Optimising Steroid Replacement in Patients with Adrenal Insufficiency

Adrenal insufficiency (AI) is associated with increased cardiovascular morbidity and mortality and reduced quality of life (QoL). Optimum glucocorticoid (GC) dosing and timing are crucial in the treatment of AI, yet the natural circadian secretion of cortisol is difficult to mimic. Furthermore, within tissues, cortisol (F) availability is under the control of the isozymes of 11β-hydroxysteroid dehydrogenase (11β-HSD). We hypothesize that corticosteroid metabolism is altered in patients with AI due to supraphysiological GC replacement therapy, and the non-physiological pattern of current HC replacement therapy. The use of once-daily dual-release hydrocortisone (DR-HC) preparation, (Plenadren®), offers a more physiological cortisol profile and may address unmet clinical needs.
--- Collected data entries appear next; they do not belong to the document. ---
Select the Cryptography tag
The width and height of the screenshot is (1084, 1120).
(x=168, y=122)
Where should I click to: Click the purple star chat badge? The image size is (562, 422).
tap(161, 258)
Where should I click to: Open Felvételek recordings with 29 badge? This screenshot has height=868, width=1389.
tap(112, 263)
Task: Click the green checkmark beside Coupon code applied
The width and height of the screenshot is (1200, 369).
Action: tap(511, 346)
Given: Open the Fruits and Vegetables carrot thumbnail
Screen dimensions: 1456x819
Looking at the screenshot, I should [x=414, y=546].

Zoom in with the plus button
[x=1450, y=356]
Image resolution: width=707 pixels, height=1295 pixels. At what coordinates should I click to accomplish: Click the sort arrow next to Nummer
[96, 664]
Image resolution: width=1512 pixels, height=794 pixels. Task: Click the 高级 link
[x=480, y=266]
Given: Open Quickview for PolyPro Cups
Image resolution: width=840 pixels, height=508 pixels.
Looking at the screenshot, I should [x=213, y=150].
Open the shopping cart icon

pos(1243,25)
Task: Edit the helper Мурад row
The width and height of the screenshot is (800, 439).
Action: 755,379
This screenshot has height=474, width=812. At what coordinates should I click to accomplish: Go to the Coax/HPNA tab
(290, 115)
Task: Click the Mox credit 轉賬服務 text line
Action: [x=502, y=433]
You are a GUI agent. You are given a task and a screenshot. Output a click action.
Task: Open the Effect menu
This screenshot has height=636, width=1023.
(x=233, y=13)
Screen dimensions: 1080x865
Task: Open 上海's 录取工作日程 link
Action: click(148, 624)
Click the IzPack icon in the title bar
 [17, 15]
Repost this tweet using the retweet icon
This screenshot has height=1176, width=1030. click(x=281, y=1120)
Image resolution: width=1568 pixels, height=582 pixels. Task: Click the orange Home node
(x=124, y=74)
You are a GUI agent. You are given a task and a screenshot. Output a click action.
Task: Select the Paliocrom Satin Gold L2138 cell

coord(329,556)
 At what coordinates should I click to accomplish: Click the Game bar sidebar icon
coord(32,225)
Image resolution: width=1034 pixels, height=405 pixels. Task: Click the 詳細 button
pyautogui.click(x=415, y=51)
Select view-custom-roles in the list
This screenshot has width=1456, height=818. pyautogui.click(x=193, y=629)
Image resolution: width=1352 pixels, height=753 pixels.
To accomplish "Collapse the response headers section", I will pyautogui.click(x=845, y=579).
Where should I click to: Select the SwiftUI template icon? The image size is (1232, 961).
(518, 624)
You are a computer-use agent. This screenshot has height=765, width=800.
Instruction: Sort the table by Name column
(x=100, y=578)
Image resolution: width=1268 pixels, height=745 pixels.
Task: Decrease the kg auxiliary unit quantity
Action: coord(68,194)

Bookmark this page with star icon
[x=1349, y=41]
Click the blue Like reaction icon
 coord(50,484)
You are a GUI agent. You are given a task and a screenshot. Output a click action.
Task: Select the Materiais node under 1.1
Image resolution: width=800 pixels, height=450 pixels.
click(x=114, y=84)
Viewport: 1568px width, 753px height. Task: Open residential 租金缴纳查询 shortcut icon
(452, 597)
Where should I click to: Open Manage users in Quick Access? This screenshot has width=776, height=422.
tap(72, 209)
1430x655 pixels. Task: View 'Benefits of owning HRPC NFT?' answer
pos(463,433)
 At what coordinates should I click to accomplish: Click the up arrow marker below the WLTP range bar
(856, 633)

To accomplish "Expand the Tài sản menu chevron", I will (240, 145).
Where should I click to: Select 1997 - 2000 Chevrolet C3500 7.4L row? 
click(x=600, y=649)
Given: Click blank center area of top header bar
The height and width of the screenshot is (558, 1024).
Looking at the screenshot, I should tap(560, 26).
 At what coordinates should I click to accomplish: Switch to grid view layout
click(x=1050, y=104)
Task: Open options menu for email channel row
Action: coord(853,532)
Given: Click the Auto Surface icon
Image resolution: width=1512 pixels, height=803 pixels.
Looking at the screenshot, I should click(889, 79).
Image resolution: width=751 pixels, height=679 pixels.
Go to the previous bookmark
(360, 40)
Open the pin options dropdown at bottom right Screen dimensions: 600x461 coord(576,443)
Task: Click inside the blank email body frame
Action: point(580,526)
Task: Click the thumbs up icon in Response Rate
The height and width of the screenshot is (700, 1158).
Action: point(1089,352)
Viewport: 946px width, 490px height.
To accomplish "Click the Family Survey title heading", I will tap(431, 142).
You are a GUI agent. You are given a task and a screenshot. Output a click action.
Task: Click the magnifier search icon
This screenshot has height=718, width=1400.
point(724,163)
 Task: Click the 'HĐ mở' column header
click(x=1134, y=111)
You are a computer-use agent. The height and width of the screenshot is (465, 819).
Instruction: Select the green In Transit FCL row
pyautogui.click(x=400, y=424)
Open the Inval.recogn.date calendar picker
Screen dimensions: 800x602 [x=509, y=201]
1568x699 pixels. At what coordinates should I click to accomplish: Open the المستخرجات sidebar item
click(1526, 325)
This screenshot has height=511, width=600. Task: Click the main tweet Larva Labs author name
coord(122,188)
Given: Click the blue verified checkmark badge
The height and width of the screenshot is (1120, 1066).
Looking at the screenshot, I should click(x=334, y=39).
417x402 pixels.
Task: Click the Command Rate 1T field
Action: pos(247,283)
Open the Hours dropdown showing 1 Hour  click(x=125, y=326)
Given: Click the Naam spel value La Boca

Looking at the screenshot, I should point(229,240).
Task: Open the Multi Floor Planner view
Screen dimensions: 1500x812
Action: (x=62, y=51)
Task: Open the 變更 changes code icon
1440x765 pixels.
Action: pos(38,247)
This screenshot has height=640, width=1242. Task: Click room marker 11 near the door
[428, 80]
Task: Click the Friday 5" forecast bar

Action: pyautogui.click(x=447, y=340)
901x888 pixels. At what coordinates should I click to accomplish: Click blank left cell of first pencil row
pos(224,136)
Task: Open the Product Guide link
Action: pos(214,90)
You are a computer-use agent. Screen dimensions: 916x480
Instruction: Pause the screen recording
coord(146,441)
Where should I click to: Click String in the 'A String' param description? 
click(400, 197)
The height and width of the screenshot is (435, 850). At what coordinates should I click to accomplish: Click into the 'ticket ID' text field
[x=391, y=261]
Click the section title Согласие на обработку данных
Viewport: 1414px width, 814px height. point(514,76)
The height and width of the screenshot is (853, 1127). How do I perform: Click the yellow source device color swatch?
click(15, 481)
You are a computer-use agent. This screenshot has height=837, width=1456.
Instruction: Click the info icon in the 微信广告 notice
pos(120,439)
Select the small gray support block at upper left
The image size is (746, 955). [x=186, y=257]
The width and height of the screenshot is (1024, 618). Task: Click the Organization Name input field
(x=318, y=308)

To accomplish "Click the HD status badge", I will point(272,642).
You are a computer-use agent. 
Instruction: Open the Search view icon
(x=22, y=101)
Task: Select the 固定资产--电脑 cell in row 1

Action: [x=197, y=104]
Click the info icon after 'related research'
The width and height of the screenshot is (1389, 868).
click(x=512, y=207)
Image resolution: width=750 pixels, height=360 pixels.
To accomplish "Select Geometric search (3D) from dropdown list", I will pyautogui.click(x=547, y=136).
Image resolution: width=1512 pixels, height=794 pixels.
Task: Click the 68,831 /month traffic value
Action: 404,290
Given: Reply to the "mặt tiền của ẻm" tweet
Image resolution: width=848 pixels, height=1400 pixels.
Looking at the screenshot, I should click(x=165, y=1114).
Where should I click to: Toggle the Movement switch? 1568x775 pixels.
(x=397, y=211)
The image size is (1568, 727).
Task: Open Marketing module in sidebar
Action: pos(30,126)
We performed an investigator-initiated, prospective, cross-over study in 51 patients with AI [primary (PAI) and secondary (SAI)]. Patients were assessed at baseline and thereafter switched from their usual hydrocortisone (HC) regimen to a once-daily dose equivalent of DR-HC for 12 weeks. Cardiometabolic risk factors, and QoL coupled with an in-vivo assessment of tissue corticosteroid metabolism using urinary steroid metabolomics, cortisol generation curves, and adipose tissue biopsies, were assessed in the patient population before and after DR-HC and compared to age-and BMI-matched controls.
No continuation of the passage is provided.